We are very good at subcontracting. We have four full-time project managers that do nothing but run around and follow how those subcontractors are doing. The area of influence at the end of the year and going forward will be -- understanding how those subcontractors work will be incorporated into the percentage of completion.
And this wasn't as big an issue in the past because the business (a) wasn't growing as quickly, and (b) we weren't putting pressure on management in that unit to outsource more instead of adding people.
So what we need to work through is to understand better how to make sure that we can incorporate those revenues into our revenue and earnings as we continue to outsource what I view as the commodity portion of the business to places like India, to places like China, to places where we can make it cheaper and make it closer to the places where the product is ultimately going to be shipped and assembled.
John Baum
Fair enough. And, finally, obviously with mostly an $0.08 miss and getting hammered in the market here 24%, is the stock buyback still in place? What does the Board say about that?

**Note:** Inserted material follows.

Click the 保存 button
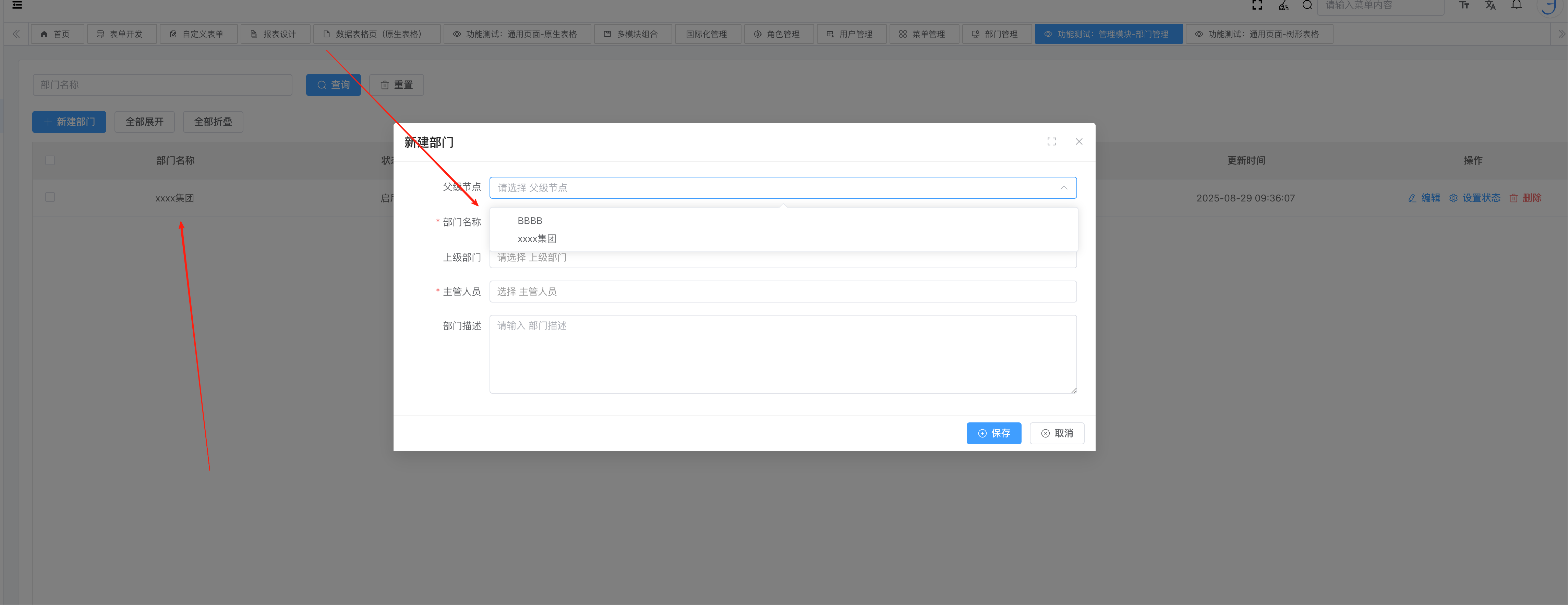The height and width of the screenshot is (605, 1568). pos(993,433)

Edward Crawford - Chairman and CEO
Yes.
John Baum
Well, what's the overall allowance for -- how many shares are still outstanding on that?

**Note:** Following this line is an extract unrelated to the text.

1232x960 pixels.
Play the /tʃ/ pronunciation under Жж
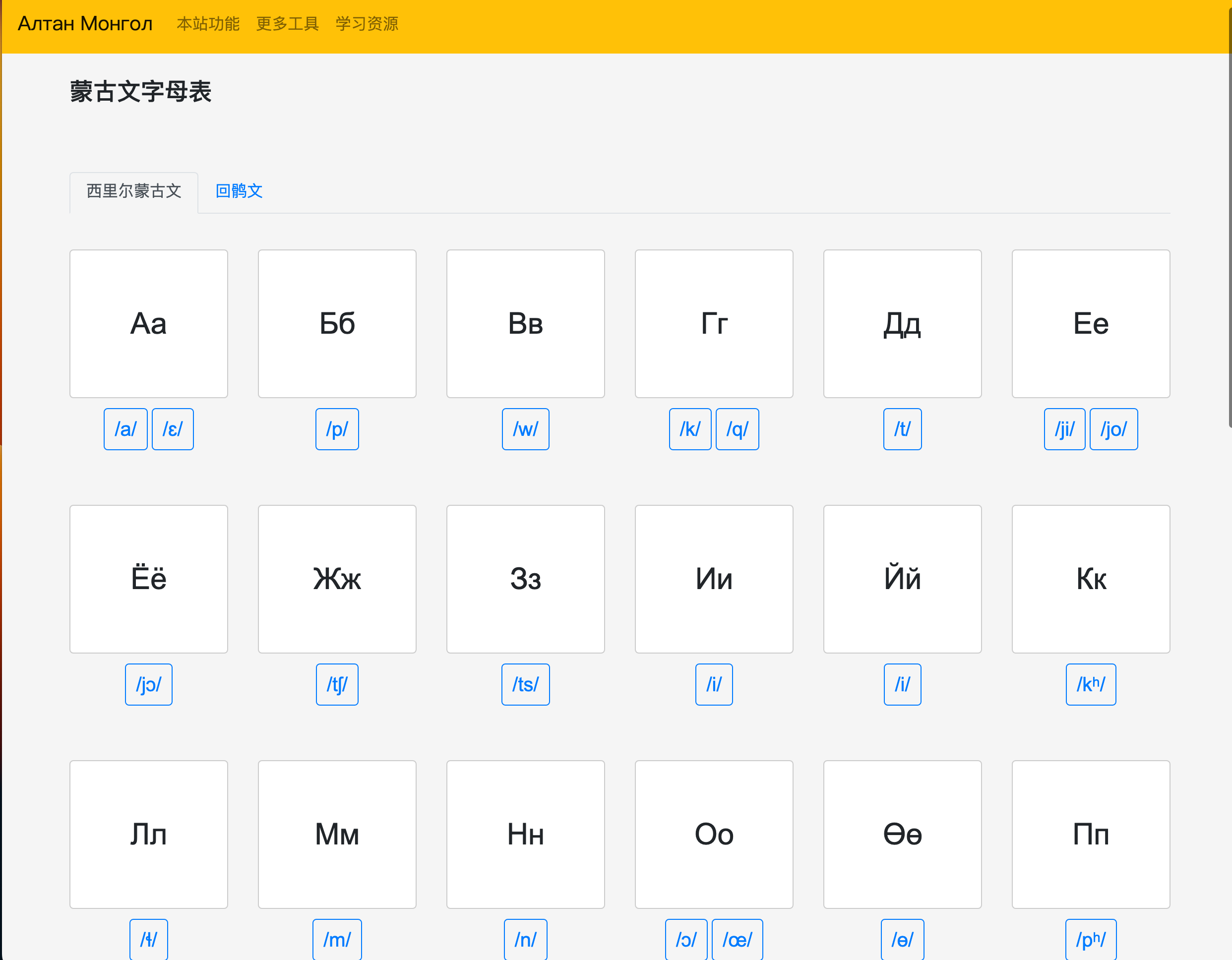(337, 684)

Matt Crawford - President and COO
How much?
Richard Elliott - VP and CFO
Upwards of a million.
Matt Crawford - President and COO
Upwards of 1 million shares, John.
John Baum
Okay, was anything bought in the fourth quarter?
Richard Elliott - VP and CFO
Yes, but --
John Baum
I'm sorry?
Edward Crawford - Chairman and CEO
Yes.
John Baum
Okay. I'll wait for the K on that. Thanks, guys. I'm done.
Operator
Thank you. Our next question is a follow-up coming from James Ishwar of Singular Research.
James Ishwar - Analyst
My question refers back to the deferred revenue and the earnings associated with it. Exactly when do you expect to recognize it? Which quarter do you expect to recognize it this year?
Matt Crawford - President and COO
To recognize the $0.23 [inaudible]?
James Ishwar - Analyst
Yes.
Matt Crawford - President and COO
But once again, the $0.23 specific to those contracts that were deferred in the end of -- in the fourth quarter, will -- and I don't -- we don't have a chart in front of us, but I think it would be fair to say will be largely recognized in the first two quarters of this year. Once again, how that shows up on a net basis depends largely on how much new work we have outsourced at the end of the first and second quarter.
But to reiterate all of our point here, that $0.23 didn't disappear. It will come -- those projects will -- we will get the GAAP revenue and profit related to those in the first two quarters.
James Ishwar - Analyst
Thank you.
Operator
Thank you. There appear to be no further questions at this time.
Edward Crawford - Chairman and CEO
Well, ladies and gentlemen, thank you very much. We look forward to a prosperous year for the Company, and thank you for your support. Good day.
Operator
Thank you. This does conclude today's Park-Ohio 2007 Year-End Results Conference Call. You may now disconnect, and have a wonderful day.